Problem to solve> Report every line below that holds the word "will".

Start of Data for analysis

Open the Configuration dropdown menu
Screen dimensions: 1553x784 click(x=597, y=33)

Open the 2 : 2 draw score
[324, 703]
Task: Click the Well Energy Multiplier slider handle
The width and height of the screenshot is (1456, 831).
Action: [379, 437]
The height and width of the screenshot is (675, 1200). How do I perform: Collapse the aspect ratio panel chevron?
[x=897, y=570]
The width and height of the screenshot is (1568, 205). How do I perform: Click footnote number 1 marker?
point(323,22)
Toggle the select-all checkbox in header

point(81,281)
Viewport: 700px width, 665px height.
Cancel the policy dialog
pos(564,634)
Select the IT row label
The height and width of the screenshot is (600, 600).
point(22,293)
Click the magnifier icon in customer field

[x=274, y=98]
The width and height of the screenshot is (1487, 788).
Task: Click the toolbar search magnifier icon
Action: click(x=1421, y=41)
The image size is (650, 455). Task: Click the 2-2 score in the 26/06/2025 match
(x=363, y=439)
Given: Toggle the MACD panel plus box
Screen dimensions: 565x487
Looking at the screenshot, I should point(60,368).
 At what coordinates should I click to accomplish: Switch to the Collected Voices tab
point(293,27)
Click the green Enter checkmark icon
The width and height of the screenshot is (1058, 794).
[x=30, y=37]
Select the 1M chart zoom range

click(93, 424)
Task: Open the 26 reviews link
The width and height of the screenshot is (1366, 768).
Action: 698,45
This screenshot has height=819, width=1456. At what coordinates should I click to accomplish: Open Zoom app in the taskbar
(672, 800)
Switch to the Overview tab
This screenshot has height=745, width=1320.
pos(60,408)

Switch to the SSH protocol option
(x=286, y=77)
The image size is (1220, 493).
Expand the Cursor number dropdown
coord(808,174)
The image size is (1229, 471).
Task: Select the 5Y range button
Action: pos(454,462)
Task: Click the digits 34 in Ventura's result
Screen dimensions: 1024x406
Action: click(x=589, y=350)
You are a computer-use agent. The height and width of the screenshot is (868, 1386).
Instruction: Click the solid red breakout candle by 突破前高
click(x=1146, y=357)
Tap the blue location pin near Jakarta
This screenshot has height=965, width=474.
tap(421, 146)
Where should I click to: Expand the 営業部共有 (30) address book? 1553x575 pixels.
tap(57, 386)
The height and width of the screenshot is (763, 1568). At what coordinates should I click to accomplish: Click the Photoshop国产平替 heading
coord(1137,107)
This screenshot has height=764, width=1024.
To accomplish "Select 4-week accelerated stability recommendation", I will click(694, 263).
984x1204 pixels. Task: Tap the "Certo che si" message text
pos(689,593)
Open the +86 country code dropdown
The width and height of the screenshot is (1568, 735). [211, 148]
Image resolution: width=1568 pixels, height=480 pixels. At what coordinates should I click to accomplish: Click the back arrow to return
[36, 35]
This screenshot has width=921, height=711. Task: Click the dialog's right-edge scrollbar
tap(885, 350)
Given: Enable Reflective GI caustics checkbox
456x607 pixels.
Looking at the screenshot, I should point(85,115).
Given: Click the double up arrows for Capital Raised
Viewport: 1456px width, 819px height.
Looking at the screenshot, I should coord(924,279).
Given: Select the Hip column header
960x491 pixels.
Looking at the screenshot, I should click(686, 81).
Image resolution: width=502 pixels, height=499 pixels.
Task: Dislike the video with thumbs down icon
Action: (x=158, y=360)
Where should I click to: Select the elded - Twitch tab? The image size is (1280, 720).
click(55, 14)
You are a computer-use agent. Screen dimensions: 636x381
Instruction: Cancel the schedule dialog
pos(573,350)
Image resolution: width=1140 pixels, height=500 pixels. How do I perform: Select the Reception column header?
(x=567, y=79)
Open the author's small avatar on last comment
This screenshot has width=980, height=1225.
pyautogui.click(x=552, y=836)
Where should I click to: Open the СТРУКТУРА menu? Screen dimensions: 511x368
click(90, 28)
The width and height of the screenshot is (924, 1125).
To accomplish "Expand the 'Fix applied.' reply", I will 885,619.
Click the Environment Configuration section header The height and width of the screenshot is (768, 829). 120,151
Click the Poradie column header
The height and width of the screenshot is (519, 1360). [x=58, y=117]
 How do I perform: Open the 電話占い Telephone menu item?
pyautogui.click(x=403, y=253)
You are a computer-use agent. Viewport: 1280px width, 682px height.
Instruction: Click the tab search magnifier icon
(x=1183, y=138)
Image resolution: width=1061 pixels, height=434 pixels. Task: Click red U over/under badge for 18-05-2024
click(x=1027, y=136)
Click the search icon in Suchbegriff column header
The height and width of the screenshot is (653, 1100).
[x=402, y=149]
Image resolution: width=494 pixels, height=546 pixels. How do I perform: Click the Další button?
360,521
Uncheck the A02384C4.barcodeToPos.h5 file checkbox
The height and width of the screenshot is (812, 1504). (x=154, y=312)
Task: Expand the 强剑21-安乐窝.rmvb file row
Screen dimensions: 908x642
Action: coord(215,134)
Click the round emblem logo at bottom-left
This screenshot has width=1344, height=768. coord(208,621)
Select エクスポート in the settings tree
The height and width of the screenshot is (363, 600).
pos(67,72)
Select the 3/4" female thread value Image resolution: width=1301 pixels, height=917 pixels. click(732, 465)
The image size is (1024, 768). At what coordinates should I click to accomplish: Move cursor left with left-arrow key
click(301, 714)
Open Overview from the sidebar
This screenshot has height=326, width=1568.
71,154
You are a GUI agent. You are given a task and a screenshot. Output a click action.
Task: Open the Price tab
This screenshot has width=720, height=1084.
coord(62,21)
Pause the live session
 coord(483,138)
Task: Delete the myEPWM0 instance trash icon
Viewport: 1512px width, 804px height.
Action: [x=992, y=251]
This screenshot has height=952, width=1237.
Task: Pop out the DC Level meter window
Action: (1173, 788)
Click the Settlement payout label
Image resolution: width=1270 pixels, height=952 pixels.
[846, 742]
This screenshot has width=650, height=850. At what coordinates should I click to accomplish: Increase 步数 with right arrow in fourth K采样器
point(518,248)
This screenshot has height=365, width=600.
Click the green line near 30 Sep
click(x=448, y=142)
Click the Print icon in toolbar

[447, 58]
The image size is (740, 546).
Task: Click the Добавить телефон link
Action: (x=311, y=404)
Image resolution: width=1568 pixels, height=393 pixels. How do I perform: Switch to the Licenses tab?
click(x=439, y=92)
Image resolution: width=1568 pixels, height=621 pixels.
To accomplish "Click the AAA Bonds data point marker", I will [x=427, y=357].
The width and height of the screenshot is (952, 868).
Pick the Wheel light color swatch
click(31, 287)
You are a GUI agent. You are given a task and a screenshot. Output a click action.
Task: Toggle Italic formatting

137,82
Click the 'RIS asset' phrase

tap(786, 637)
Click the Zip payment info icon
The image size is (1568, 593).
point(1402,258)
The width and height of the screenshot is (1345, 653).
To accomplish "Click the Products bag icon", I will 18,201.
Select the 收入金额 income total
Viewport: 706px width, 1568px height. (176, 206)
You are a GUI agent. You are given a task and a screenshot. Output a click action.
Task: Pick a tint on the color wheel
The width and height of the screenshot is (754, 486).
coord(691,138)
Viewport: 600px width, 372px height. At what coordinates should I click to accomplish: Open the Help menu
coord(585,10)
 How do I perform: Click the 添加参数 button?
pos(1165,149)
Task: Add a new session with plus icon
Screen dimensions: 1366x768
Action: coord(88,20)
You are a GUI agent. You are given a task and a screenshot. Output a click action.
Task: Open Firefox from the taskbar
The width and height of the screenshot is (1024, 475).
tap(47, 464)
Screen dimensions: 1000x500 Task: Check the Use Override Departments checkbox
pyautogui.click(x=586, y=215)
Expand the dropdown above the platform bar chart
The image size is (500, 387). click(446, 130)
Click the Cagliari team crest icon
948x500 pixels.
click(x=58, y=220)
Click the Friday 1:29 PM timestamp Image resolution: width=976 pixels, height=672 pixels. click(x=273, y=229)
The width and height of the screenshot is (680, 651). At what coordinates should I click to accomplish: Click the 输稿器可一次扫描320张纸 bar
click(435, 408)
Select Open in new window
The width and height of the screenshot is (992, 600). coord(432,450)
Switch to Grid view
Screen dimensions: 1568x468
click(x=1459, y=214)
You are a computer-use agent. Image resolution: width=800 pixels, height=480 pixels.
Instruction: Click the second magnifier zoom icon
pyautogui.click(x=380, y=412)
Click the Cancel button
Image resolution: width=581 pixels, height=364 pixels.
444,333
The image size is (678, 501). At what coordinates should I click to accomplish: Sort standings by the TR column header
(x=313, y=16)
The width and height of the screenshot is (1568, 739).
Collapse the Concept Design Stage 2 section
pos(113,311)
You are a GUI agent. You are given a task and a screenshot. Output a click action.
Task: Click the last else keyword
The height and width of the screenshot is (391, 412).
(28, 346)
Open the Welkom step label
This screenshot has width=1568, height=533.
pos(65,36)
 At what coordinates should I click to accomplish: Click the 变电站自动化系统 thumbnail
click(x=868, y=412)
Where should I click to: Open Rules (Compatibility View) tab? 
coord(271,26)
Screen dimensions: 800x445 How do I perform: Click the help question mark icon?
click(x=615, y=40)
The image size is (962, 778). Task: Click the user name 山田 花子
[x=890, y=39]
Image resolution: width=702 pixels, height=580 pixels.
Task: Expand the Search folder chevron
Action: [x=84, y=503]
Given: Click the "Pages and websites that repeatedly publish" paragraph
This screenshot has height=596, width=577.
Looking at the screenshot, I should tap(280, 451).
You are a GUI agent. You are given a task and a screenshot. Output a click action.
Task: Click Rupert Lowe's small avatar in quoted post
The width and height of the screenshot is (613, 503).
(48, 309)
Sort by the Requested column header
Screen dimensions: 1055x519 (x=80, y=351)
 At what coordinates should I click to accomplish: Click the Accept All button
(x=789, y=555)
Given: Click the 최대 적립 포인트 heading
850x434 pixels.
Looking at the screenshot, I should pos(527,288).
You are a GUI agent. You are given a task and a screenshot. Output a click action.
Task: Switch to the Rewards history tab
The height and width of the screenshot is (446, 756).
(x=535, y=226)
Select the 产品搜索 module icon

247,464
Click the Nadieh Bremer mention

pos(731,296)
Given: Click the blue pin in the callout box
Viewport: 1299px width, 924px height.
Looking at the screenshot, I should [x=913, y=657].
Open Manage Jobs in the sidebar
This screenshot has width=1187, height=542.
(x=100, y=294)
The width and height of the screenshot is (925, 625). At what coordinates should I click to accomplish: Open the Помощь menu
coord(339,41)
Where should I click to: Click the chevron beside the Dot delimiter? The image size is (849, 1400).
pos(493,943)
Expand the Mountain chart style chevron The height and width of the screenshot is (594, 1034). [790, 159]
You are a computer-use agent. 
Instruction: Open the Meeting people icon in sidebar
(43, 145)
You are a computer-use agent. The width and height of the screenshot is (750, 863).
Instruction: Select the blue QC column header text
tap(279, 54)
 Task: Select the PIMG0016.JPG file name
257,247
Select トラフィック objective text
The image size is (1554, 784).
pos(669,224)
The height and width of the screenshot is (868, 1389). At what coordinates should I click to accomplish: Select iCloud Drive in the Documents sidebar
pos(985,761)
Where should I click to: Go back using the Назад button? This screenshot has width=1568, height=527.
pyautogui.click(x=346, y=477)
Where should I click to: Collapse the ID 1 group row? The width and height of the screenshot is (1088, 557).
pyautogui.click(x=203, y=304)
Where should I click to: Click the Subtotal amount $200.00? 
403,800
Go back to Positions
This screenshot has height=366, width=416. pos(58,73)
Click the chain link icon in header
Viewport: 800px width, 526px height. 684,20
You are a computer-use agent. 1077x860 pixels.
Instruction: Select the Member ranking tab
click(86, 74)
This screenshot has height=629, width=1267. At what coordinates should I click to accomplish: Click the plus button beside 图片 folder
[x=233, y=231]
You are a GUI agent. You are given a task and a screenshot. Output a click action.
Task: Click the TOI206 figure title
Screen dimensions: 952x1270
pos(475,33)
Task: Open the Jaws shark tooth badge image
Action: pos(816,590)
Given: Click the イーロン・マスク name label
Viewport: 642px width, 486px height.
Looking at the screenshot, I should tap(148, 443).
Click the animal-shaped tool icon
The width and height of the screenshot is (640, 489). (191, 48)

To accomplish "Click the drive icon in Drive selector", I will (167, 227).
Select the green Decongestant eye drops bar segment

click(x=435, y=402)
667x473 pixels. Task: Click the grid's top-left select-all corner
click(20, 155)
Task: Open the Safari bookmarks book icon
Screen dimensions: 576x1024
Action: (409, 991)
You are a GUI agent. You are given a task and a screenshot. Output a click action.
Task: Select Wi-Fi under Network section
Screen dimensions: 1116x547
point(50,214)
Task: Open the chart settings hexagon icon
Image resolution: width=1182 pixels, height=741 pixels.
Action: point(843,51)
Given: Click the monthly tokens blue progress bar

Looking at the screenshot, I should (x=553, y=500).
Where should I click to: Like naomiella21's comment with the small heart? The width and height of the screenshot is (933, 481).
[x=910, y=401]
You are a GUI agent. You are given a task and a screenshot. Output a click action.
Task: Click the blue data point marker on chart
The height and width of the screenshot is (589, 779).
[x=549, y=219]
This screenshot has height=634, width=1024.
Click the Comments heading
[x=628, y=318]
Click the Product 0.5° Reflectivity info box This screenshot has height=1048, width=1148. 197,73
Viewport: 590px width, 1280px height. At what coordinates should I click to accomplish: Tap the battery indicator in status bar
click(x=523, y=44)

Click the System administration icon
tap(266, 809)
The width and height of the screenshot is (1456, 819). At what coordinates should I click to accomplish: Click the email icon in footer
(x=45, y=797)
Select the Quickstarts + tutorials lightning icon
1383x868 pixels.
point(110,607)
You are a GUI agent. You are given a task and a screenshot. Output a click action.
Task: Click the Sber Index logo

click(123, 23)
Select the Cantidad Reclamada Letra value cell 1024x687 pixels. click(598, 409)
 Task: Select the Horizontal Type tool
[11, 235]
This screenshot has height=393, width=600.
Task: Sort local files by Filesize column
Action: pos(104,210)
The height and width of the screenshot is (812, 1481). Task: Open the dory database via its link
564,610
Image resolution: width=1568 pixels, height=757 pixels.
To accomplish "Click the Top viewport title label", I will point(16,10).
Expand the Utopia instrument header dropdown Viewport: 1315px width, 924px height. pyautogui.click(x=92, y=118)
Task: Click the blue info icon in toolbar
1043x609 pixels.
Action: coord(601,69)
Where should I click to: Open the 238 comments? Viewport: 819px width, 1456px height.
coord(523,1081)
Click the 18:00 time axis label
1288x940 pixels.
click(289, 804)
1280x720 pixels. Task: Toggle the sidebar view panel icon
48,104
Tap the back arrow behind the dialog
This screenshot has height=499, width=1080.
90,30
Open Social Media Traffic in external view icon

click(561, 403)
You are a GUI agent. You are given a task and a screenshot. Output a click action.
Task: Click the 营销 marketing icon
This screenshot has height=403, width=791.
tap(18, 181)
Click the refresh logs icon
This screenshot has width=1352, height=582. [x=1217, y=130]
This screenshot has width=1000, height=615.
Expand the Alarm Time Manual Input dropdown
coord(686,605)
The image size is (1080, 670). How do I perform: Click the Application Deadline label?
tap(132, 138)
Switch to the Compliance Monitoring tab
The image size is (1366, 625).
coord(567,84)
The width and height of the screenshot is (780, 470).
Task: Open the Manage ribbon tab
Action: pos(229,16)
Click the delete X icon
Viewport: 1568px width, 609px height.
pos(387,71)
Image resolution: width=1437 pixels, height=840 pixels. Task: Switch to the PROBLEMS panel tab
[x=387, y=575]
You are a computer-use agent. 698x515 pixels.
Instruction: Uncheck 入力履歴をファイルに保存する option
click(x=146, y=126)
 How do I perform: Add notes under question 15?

End of Data for analysis

Result of this exercise>
To accomplish "Select 4-week accelerated stability recommendation", I will click(694, 263).
To accomplish "Expand the 'Fix applied.' reply", I will 885,619.
To accomplish "Click the AAA Bonds data point marker", I will [x=427, y=357].
To accomplish "Click the Products bag icon", I will 18,201.
To accomplish "Click the drive icon in Drive selector", I will (167, 227).
To accomplish "Click the Top viewport title label", I will point(16,10).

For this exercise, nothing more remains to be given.